A former Twitter employee was convicted Tuesday of charges related to spying on behalf of Saudi Arabia. Ahmad Abouammo, a 44-year-old dual US-Lebanese citizen, obtained information on dissidents who used the platform.
Abouammo was found guilty on 6 of 11 counts by a San Fransico federal jury, after a trial that lasted three weeks. One of the counts was acting as an agent for a foreign government without notifying US officials.
This would mark the first reported time Riyadh is connected to a spying case in the US, according to AP.
In 2019, Abouammo and two others, Ali Alzabarah and Ahmed Almutairi, were charged with an indictment for acting as agents for Riyadh without notification to the attorney general as required by law, according to the US Attorney Office.
According to Reuters, Abouammo helped oversee relationships on Twitter with journalists and celebrities in the Middle East and North Africa.
Abouammo was convicted on two counts of wire fraud or conspiracy to commit wire fraud, two counts of money laundering, one count of falsifying records, and one count of acting as an agent for a foreign country with no disclosure. However, the jury found him not guilty on 5 counts of wire fraud or conspiracy to commit wire fraud.
In addition, he was also charged with obstruction of justice for providing false documents to the FBI about his payments from a Riyadh official.

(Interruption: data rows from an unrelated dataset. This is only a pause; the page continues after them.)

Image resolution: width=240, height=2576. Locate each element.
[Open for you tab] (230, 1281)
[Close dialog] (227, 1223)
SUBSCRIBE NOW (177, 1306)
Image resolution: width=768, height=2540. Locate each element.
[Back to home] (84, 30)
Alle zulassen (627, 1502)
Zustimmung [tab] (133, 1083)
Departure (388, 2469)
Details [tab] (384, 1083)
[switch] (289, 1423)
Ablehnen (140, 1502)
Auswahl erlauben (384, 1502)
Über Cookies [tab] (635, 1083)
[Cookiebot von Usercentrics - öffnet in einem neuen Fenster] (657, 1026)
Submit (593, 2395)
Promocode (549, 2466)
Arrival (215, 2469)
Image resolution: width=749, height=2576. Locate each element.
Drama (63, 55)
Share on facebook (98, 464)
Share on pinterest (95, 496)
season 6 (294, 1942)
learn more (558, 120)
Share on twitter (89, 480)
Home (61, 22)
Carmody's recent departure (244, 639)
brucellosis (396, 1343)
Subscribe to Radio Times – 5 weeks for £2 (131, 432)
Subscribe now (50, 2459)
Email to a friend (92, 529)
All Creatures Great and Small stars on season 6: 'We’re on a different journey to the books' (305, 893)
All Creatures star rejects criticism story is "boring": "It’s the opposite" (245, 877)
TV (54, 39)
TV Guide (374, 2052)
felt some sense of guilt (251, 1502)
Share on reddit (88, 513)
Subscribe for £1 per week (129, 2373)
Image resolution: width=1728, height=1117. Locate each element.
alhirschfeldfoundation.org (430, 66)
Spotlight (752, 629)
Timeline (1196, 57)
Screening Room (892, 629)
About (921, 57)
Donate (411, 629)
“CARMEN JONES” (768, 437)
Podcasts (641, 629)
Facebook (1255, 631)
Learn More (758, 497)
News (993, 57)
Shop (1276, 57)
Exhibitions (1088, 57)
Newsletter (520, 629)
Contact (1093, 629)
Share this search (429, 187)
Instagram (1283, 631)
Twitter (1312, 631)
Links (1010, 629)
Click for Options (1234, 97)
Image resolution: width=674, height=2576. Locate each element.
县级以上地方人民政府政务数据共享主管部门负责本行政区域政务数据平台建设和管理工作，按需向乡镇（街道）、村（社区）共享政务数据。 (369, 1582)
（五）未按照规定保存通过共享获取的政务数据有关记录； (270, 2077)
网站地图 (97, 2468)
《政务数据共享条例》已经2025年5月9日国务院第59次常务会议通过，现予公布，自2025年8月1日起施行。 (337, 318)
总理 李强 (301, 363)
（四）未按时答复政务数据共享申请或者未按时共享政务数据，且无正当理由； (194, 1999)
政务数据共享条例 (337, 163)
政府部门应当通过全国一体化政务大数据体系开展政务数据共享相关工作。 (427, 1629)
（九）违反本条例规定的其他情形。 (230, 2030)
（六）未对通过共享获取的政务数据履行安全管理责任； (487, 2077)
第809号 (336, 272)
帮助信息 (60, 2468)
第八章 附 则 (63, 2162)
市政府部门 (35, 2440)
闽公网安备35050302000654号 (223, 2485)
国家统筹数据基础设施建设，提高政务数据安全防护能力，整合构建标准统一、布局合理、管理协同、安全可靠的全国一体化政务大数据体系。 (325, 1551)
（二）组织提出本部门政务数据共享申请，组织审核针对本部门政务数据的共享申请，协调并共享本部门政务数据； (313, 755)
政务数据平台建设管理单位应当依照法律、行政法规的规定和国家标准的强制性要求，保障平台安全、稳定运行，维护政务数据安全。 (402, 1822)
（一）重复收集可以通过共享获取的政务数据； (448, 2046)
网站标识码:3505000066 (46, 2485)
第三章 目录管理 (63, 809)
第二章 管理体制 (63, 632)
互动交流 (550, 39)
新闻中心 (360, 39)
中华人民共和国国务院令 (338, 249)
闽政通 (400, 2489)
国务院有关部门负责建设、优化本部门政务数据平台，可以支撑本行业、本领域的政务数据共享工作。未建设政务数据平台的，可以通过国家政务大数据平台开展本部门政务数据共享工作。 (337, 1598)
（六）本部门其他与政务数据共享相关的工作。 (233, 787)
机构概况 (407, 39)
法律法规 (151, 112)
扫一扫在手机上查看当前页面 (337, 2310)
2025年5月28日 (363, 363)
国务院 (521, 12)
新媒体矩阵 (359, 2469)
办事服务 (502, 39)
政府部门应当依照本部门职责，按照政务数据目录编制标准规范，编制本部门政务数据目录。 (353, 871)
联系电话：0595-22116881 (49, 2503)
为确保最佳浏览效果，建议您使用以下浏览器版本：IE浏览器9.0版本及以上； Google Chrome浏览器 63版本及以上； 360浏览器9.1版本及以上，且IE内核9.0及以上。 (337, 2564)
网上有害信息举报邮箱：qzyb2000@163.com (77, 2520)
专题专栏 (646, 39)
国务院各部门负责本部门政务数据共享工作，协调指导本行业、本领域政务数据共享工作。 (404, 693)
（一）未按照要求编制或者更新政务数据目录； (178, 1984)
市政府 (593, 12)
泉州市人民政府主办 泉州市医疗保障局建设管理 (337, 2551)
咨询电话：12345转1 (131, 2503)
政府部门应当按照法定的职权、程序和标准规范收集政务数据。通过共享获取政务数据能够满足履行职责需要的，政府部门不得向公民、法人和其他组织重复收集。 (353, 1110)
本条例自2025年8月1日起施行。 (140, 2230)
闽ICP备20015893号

Prosecutors divulge that Mohammed bin Salman's advisor handed Abouammo a minimum amount of $300,000 along with a $20,000 luxury watch, according to Reuters. Abouammo has been hiding the spy money by depositing it in a relative's account in Lebanon, and having it wired to his own account in the US.
"The government demonstrated, and the jury found, that Abouammo violated a sacred trust to keep private personal information from Twitter's customers and sold private customer information to a foreign government," US Attorney Stephanie Hinds said in a statement, per Reuters.
US-KSA diplomatic struggle
The allegations resurfaced in light of US President Joe Biden's first visit to the country, which he had previously sworn to make a "pariah", last week, in the hopes of establishing better Saudi-Israeli relations and relief from high gas prices.
Biden met with Crown Prince Mohammed bin Salman (MBS) and other Saudi officials. Human rights campaigners, meanwhile, slammed the visit, accusing the President of ignoring the death of Jamal Khashoggi, a Washington Post journalist killed by Saudi operatives in 2018.
Abouammo and another former Twitter employee, Ali Alzabarah, were charged in 2019. According to the Justice Department, the individuals exploited their Twitter accounts to gather information about thousands of people, which they then provided to Ahmed Almutairi, who the department claims served as their go-between with Saudi officials.
It is worth mentioning that Almutairi previously owned a social media marketing firm that provided services to the Saudi royal family.
According to the Justice Department, the men obtained "private user data, such as device identifiers, phone numbers, and IP addresses, all of which may have been utilized by the Saudi government to identify and locate the individuals behind the accounts, including political dissidents."